WORK TASK 1. Reproduce the passage of the shERWOOD article that begins with the words containing "NEW YORK (GenomeWeb)" and ends with "and mouse genomes.".
WORK TASK 2. According to the shERWOOD article, roughly how many shRNAs did the CSHL researchers interrogate with the sensor assay?
WORK TASK 3. Carry the shERWOOD article forward, starting right after its final sentence.

EXCERPT TO READ.
NEW YORK (GenomeWeb) – Building upon their pioneering work with short hairpin RNAs, Cold Spring Harbor Laboratory researchers recently published the details of an algorithm that can help predict the potency of shRNAs against a given target.
The algorithm, called shERWOOD, was trained using data from a massive parallel evaluation of shRNAs generated at CSHL. When combined with a new, optimized microRNA scaffold, the algorithm has allowed the scientists to begin create highly potent shRNA libraries targeting the human and mouse genomes.
Over the past decade, there have been several attempts to develop algorithms for the construction of effective RNAi molecules from endpoint silencing data, but these have largely been focused around siRNAs. And while such siRNA resources could be applied to shRNA design, their value was limited by fundamental differences between the molecules, the CSHL group wrote in Molecular Cell.
For instance, shRNAs expressed from RNA pol II or pol III promoters reach lower intracellular concentrations than transfected, synthetic siRNAs, they noted. At the same time, shRNAs must be processed nucleolytically before they are loaded into RISC, while siRNAs do not.
Given the need for shRNA-specific design algorithms, the CSHL researchers used a previously developed sensor assay, which allows for the large-scale parallel assessment of shRNA potencies, to interrogate about 250,000 shRNAs.
In looking at individual nucleotide positions for their predictive capacity, the scientists compared, at each position in the target sequence, each nucleotide's enrichment and or depletion levels in potent versus weak shRNAs. They found that, in general, low GC content is predictive of high efficacy, with the exception of the third nucleotide inside the guide target, which shows a strong selection for cytosine.

Saved entries:
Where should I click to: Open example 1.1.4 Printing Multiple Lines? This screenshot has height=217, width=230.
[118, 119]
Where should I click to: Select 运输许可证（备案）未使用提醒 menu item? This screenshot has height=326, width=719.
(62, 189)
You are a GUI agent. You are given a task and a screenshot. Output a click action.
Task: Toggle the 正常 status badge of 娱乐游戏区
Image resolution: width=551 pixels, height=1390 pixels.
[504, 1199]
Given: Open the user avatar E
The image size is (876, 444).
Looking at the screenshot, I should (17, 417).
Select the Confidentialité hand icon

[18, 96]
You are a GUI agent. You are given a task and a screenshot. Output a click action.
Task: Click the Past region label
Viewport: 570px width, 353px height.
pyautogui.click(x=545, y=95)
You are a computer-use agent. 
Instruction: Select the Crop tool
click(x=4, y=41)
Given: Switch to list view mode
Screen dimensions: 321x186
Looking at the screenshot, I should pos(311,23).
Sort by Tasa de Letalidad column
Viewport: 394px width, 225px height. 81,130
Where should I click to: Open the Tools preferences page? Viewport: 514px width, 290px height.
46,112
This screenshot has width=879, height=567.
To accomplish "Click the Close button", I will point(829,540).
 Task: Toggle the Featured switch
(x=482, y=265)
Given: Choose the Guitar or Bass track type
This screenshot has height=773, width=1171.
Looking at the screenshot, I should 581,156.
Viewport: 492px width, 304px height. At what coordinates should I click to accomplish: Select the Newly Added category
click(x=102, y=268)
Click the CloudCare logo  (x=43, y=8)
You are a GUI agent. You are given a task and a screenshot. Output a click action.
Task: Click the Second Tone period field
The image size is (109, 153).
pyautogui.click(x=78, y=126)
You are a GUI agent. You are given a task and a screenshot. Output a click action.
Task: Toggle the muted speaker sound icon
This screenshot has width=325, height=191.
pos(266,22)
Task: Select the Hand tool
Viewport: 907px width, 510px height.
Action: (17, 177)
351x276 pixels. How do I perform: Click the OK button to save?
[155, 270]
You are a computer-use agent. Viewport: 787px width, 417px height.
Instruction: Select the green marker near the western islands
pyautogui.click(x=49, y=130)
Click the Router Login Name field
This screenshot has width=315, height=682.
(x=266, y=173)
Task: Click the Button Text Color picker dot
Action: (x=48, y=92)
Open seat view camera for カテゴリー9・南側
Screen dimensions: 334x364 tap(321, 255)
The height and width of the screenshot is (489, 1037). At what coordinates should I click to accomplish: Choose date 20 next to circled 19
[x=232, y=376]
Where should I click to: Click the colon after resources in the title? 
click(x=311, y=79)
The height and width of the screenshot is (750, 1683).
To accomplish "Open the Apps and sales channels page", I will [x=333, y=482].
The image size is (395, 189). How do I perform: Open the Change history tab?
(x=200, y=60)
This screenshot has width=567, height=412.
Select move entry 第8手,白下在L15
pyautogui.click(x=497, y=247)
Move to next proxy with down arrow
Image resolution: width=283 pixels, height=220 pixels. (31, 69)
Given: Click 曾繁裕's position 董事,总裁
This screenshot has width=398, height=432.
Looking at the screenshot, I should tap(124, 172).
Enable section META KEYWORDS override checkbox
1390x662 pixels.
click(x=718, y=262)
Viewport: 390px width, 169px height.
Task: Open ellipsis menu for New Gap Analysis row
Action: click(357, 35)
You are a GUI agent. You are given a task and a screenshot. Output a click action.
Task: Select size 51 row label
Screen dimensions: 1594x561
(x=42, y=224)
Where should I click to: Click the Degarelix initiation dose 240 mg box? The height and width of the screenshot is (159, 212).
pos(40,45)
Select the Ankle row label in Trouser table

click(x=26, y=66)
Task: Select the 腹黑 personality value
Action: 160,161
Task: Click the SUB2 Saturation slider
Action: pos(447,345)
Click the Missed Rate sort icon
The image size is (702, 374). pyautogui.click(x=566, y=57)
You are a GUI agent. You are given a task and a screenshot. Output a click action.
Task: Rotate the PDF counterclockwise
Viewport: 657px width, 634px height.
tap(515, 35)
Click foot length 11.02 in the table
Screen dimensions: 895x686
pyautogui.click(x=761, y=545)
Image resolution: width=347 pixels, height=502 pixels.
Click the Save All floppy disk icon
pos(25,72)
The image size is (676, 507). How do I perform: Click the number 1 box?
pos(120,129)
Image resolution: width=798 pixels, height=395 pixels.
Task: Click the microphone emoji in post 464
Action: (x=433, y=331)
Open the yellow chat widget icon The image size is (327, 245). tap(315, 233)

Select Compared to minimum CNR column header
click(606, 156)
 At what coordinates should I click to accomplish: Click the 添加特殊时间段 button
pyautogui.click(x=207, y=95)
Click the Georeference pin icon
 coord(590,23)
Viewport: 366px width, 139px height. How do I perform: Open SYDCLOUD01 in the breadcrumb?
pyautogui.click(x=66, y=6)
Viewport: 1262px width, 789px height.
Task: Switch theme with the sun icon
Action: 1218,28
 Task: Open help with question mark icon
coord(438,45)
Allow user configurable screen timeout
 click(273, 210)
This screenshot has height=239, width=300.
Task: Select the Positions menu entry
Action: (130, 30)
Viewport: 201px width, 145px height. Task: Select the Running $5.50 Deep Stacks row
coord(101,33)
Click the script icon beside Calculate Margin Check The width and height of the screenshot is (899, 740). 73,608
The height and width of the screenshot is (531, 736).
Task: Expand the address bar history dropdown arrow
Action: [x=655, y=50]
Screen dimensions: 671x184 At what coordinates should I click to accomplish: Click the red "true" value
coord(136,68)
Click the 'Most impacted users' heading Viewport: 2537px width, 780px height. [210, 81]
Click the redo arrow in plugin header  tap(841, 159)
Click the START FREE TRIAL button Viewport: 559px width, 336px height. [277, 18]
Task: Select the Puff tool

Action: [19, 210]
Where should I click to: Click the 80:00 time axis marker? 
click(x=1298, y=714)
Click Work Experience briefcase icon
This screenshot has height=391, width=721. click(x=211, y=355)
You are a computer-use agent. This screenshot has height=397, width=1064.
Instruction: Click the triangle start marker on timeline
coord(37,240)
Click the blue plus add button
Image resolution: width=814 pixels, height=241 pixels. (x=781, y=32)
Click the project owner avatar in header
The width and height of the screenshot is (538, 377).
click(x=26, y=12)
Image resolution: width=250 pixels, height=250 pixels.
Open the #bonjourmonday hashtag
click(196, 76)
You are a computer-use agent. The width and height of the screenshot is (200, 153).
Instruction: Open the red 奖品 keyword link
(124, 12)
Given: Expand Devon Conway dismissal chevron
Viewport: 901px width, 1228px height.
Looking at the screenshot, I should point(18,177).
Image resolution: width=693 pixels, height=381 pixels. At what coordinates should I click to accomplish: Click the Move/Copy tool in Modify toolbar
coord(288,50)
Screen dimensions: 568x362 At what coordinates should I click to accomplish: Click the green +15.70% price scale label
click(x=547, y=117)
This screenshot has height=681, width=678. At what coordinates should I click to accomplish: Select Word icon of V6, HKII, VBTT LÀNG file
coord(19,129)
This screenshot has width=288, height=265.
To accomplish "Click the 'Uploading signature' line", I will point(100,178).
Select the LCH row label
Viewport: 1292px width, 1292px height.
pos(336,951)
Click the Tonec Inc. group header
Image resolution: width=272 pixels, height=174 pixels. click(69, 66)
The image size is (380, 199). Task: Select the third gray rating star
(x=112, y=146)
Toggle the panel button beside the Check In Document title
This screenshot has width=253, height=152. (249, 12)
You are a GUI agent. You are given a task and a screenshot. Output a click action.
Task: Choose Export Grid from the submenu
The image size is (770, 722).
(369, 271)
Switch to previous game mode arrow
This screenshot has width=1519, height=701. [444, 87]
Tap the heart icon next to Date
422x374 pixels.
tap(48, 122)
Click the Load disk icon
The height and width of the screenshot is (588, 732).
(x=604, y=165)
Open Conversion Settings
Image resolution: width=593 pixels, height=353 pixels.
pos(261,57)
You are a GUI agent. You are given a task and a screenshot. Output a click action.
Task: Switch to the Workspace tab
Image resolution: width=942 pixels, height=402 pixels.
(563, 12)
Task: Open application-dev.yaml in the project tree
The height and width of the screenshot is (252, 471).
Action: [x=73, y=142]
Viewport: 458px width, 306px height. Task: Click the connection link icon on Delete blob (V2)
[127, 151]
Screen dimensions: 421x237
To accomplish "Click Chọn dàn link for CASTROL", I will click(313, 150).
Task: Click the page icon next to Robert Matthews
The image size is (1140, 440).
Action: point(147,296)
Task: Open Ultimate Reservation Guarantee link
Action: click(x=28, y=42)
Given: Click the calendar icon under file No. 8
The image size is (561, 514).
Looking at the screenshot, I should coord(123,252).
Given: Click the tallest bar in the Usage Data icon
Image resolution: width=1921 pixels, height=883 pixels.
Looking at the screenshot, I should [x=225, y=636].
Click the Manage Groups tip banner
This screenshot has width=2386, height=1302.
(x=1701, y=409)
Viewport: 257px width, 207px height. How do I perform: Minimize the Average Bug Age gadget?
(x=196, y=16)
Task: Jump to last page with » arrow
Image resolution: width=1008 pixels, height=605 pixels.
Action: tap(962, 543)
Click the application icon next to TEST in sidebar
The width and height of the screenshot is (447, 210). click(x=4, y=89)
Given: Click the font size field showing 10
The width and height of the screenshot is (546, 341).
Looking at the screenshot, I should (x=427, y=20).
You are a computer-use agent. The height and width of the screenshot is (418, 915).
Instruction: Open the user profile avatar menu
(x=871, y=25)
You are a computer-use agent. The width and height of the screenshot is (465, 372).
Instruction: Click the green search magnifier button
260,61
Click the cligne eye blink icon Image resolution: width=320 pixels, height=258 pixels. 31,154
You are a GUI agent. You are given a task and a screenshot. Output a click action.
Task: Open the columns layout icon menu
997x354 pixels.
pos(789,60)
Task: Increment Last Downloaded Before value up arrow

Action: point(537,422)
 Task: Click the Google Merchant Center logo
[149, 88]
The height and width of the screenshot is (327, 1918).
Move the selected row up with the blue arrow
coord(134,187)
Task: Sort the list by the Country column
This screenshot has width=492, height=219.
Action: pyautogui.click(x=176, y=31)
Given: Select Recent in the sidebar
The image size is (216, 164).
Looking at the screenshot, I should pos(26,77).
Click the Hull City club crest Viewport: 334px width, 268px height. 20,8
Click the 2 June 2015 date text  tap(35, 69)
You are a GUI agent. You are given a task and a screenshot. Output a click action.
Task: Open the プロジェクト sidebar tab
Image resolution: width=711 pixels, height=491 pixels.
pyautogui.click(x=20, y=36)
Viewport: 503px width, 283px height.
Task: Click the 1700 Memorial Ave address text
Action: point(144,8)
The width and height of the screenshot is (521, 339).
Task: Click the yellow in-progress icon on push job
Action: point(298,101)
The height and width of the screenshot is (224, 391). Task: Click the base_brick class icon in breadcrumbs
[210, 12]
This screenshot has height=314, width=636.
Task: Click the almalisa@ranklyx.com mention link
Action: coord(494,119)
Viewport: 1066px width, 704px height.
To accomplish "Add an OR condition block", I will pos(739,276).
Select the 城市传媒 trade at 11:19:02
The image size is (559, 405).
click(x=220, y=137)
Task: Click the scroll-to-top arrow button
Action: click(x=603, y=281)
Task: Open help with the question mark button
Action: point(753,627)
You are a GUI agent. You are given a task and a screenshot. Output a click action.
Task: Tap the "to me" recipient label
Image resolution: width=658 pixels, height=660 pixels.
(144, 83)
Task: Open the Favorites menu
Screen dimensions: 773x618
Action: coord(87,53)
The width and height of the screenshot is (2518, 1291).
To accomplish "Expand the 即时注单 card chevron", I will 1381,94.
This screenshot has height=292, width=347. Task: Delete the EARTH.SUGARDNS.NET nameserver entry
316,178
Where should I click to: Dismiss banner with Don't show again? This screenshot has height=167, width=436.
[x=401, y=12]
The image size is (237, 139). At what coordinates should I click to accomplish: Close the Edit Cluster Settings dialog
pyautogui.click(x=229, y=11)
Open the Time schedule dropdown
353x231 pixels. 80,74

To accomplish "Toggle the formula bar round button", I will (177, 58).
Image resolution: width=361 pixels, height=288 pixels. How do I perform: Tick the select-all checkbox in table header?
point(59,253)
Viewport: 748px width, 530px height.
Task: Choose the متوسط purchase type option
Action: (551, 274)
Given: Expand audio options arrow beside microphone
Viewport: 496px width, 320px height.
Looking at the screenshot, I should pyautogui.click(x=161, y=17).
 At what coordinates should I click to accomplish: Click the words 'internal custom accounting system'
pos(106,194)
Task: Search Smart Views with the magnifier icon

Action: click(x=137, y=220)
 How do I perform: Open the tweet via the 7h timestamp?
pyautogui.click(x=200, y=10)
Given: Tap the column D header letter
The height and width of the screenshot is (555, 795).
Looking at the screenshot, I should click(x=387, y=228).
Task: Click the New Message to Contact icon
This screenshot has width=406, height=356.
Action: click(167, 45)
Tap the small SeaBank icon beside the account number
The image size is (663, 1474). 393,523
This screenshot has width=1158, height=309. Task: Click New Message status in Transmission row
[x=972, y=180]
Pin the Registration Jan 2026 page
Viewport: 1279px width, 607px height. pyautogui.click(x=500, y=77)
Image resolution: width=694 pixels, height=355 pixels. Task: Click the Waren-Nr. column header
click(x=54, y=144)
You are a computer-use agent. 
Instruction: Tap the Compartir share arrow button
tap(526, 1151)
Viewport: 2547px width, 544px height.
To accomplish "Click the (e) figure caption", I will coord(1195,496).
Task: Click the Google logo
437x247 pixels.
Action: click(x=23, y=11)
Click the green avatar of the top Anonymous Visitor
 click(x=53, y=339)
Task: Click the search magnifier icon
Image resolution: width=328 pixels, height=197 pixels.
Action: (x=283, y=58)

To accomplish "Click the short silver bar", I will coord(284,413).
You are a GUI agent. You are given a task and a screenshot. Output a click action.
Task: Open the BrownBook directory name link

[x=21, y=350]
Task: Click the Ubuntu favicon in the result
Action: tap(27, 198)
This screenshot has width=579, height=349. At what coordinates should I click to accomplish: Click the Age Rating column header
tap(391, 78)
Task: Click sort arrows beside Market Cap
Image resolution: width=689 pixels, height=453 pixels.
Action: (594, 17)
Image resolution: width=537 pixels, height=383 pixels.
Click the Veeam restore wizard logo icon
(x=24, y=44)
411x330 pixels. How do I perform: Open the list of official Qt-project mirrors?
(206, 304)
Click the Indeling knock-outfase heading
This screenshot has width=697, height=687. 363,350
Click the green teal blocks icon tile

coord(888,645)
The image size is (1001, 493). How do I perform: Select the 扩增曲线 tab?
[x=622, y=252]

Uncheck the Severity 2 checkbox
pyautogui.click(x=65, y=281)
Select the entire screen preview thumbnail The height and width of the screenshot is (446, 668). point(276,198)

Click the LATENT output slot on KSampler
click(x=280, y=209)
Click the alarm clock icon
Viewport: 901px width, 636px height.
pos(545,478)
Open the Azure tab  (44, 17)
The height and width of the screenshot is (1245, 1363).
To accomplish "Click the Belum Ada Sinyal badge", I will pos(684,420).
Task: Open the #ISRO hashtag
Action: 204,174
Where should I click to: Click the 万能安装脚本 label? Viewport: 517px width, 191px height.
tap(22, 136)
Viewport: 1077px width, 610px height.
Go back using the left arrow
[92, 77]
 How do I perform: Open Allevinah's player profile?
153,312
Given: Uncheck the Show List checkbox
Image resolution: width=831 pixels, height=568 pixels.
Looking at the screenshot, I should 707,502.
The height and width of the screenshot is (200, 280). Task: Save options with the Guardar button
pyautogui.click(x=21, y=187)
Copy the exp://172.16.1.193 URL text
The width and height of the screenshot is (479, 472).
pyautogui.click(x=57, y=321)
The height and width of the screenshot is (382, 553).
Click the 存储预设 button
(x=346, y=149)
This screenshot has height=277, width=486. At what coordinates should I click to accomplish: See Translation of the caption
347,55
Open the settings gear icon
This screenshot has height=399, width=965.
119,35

FINAL ANSWER 1.
NEW YORK (GenomeWeb) – Building upon their pioneering work with short hairpin RNAs, Cold Spring Harbor Laboratory researchers recently published the details of an algorithm that can help predict the potency of shRNAs against a given target.
The algorithm, called shERWOOD, was trained using data from a massive parallel evaluation of shRNAs generated at CSHL. When combined with a new, optimized microRNA scaffold, the algorithm has allowed the scientists to begin create highly potent shRNA libraries targeting the human and mouse genomes.

FINAL ANSWER 2. About 250,000 shRNAs.

FINAL ANSWER 3.
They also examined whether any pairs of positions were predictive of shRNA strength beyond what could be inferred from their individual predictive power and discovered that, for any given nucleotide position within a target gene, the most predictive partner is the neighboring nucleotide. "An exception to this trend is observed in the positions corresponding to the shRNA guide seed, where predictive position pairs are also observed in nucleotides separated by up to four bases," they wrote.
For triplets of nucleotide positions, the researchers found that neighboring triplets of positions within the target show strong predictive power compared with triplets of non-neighboring positions, and that the distance between predictive triplets is extended slightly in the guide seed region of the shRNA.
These results were applied to shERWOOD, along with additional heuristics to maximize the probability of successfully reducing protein levels in most cell and tissue types, the CSHL researchers wrote in their paper. Then, the algorithm was used to create an shRNA library against roughly 2,200 genes associated with cell growth and survival in culture, and about 400 olfactory receptor control genes.
The team found that shRNAs from the shERWOOD library outperformed those from two widely used genome-wide shRNA libraries — The RNAi Consortium (TRC) collection distributed by Sigma-Genosys and the Hannon-Elledge V3 library distributed by GE Dharmacon — with 40 percent of shRNAs against essential genes achieving significant depletion. This compared with 24 percent for the TRC library and 31 percent for the Hannon-Elledge collection.
To further boost the efficacy of their shRNAs, the CSHL investigators took a different approach to their construction by using a variant of the miR-30 scaffold typically used. Specifically, they created the shRNAs by Gibson assembly, removing restriction sites altogether.
When shRNAs were placed in this scaffold, which they called ultramiR, mature small RNA levels were increased significantly to those observed using the miR-30 scaffold. Meanwhile, the majority of the shRNAs were able to cut target mRNA levels by over 80 percent, and in most cases by over 90 percent. In comparison, TRC and Hannon-Elledge shRNAs showed only modest knockdown, according to the Molecular Cell paper.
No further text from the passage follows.